Friday, February 03, 2006

"A Farewell to Arms" (Part I)

[I just finished reading this short novel by Hemingway, so here's my review of it.]

Hemingway is very good at creating a kind of naturalistic tale that I don't care for at all. Even so, I find myself being drawn back into his stories, more as a writer than as a reader. The artist in me gets curious. I realize after reading a story that I don't remember how the characters spoke or how they looked. For that matter, I don't remember ever feeling the need to know more about them, yet I clearly remember the events that happened in their lives.

So why do I keep reading a story in which I don't really know the characters—or is it that I know more about them than I realize? These are questions I would like to answer, because then maybe I could stop reading Hemingway and be satisfied.

I think it's partly the male in me that draws me back to Hemingway, since his stories have an unusually masculine—and also intellectual—style and mythos about them. They're like reading a much smarter Zane Grey. Lines are drawn sparsely—little more than thin, gray sketch marks—yet a single strike may carry all the drama of a gunshot. Where Zane Grey may have a gun battle raging in every other chapter, first when a furious bear attacks, then Indians, then more Indians, then a corrupt sheriff, and so on, Hemingway may save that single gunshot until it carries the weight of everything, like spiritual death, loss, tragedy, alienation, hopelessness, and destitution—always destitution.

The masculinity of the story may also explain why I don't really see the intimate details of Hemingway's characters. A lot of men—especially the most outwardly masculine ones—tend to deal with each other at arm's length, taking what they need and nothing more, and not dwelling too long on “inconsequentials”. (Personally, I think this is caused more by mind-body disintegration than by the nature of masculinity, but that's a topic for a different discussion.) In any case, all of Hemingway's characters are rendered in this fashion. You know about them only by the way they flick their cigarette or cast their reel.

[Spoilers Follow]

A Farewell to Arms doesn't really have a plot in the proper sense, meaning a purposeful progression of events. The story consists mainly of plodding reactions, not purposeful pro-action. The question is decidedly not: what is Lieutenant Henry’s goal and how will he achieve it despite the war? Rather, the question is: Will Henry emerge from the challenge of war intact, slightly altered, nearly destroyed, or not at all? In other words: What will the war do to Henry?

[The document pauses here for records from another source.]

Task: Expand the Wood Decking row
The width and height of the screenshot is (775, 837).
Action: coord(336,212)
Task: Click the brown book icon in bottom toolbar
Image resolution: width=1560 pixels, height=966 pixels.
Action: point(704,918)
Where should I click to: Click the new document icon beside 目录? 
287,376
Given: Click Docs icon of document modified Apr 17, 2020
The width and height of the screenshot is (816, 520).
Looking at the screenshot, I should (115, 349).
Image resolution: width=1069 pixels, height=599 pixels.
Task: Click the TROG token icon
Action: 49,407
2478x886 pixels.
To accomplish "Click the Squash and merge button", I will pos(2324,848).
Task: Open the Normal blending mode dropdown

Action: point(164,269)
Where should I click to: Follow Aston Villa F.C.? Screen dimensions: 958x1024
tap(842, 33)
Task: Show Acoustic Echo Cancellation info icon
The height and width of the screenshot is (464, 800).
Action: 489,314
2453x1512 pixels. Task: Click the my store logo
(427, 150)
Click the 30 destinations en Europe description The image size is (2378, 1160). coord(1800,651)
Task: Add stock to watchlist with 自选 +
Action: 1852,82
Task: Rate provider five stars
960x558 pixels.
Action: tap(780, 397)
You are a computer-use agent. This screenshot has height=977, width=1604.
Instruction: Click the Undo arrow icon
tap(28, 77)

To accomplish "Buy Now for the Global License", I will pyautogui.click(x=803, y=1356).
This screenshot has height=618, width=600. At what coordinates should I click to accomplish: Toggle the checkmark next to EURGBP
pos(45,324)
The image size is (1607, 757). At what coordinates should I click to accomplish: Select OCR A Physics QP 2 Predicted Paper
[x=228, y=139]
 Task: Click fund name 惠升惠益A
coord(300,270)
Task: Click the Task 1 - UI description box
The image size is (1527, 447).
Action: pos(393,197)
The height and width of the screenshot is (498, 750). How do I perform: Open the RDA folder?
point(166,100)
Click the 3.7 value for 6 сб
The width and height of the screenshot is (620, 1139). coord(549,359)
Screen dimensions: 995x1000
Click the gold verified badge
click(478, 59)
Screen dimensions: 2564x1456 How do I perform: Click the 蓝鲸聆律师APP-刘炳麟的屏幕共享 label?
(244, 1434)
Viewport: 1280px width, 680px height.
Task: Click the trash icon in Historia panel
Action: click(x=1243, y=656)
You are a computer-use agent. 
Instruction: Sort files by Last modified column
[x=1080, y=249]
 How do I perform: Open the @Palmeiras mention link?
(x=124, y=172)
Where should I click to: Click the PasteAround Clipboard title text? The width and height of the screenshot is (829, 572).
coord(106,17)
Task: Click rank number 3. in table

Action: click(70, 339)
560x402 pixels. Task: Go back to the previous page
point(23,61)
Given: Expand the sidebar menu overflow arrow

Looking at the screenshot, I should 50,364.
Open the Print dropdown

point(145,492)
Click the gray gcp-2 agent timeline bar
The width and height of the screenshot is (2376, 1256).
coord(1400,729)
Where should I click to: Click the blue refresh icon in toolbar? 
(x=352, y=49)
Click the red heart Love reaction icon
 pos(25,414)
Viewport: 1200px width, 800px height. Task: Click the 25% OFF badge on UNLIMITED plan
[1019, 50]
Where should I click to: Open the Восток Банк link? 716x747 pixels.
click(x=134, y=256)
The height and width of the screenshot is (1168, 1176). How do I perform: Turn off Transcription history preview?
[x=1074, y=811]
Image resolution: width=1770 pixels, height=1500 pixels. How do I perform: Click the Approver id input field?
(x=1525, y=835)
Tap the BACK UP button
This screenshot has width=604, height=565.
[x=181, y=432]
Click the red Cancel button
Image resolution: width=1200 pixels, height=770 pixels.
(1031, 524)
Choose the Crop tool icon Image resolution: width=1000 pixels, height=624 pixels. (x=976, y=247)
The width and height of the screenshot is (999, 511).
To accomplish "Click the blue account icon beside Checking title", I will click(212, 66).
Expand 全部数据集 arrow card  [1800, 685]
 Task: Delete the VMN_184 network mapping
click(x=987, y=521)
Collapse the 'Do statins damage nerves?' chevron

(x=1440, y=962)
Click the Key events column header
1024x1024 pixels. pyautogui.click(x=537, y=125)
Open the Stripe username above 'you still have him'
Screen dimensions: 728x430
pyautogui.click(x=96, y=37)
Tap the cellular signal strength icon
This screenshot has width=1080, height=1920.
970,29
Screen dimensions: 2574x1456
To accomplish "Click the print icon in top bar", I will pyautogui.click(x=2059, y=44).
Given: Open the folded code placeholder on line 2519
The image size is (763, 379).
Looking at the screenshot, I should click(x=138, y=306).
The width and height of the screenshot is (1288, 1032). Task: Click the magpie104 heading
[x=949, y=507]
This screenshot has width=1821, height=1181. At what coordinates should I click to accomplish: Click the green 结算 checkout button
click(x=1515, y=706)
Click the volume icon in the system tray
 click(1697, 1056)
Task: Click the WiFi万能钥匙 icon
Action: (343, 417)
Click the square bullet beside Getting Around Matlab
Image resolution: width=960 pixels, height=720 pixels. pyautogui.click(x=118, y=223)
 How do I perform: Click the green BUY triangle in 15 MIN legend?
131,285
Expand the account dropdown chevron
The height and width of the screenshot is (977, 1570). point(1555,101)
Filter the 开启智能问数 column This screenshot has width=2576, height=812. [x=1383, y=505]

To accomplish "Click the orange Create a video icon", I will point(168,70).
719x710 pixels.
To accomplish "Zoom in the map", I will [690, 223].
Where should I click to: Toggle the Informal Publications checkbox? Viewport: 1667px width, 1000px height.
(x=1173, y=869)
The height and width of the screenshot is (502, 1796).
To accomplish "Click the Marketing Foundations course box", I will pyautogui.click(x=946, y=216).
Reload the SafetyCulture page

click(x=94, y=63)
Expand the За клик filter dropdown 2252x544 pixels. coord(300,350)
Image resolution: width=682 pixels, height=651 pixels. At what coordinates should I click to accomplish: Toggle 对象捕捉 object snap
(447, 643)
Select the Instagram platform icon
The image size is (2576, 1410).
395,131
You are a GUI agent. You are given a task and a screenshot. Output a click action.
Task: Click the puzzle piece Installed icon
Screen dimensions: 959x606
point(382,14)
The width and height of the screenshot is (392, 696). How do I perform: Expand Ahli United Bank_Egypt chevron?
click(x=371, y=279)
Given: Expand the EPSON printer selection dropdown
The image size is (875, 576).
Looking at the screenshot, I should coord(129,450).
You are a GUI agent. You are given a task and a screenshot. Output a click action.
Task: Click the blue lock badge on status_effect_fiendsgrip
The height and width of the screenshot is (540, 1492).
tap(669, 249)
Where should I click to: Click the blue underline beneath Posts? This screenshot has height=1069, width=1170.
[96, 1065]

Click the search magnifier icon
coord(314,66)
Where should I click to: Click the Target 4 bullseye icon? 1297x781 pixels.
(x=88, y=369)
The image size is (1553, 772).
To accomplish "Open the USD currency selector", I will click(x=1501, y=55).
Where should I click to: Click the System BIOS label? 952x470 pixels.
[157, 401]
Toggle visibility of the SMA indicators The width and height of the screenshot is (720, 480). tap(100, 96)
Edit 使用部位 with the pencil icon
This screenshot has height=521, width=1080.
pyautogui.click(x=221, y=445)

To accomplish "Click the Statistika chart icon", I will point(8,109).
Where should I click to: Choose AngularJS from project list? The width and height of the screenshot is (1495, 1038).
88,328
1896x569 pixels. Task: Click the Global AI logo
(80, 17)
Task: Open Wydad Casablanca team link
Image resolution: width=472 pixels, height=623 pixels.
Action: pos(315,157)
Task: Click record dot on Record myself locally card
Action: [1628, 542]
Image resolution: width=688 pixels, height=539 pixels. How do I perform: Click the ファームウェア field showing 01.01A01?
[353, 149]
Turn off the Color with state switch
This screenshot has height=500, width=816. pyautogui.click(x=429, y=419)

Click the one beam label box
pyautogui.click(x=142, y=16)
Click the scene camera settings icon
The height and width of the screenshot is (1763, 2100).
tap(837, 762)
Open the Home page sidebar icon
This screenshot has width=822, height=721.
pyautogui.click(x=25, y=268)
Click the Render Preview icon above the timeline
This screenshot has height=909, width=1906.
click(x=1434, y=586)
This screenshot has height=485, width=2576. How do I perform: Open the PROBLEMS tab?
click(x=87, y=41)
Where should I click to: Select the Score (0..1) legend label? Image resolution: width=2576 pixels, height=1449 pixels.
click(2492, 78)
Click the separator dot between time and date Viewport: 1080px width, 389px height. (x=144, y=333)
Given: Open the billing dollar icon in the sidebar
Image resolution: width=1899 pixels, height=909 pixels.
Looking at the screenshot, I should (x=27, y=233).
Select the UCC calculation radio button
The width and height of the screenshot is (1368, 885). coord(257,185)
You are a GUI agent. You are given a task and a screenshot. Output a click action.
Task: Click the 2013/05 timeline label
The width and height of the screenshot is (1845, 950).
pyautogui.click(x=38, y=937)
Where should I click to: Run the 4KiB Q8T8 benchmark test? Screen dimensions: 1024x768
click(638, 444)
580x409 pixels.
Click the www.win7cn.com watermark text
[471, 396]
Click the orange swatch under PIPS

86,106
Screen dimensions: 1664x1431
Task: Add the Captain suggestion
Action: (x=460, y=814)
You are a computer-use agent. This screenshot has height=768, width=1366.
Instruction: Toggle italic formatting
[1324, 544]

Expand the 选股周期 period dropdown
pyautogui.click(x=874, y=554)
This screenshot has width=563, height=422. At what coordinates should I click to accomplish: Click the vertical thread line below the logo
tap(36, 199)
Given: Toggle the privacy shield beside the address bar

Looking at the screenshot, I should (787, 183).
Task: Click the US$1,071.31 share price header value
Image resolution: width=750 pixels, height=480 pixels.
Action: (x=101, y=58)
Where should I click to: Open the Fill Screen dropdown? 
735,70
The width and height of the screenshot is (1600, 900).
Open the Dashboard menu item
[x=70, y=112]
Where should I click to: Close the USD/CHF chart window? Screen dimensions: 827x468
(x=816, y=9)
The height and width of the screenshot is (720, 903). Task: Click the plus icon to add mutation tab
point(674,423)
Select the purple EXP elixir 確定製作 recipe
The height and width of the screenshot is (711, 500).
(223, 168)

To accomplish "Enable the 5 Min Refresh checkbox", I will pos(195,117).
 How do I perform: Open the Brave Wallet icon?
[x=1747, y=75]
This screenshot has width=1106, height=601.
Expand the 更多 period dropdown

He is “caught up in” turmoil, but he does not create the turmoil; it creates him. Nature and cruel fates always act upon him, and always he must react. I just don't see how a good plot could ever come from such a victim-centered viewpoint.

In college Literature courses, this book is often presented as a propaganda story against war. But if this were true, one would expect the war to be shown as the cause of Henry's troubles, even if only the ultimate cause. In fact, it doesn't matter that Henry is caught up in a war. He could be entangled in just about any series of unfortunate events, say a revolution or a volcanic eruption, because the war itself is rarely mentioned. Even his decision to join the war was an afterthought, like a young man deciding between buying this car or buying that one.

I think there's a much deeper battle going on in this story, something more frightening than what you'd find in the more colloquial and homey naturalism of, say, a Sinclair Lewis or F. Scott Fitzgerald. Hemingway puts Henry in the worst of circumstances—any circumstance will do—and then makes him do nothing except wait, sometimes lie, and finally run away. Henry rarely acts except to save himself, never pro-actively to gain or keep his values. And this is why I don't think Hemingway cared nearly as much about the war as he did about his own tortured psychological state.

So, naturally, Henry had to lose his wife and child—that is, his highest values. It would be wrong to say that he also lost his self, because he never attained it nor even thought of pursuing it. Perhaps this is where Hemingway inadvertently confesses his own view of mankind's place in this universe—not as initiator, but as pawn—and worse, pawn of a mean and angry universe. No wonder Hemingway was an alcoholic.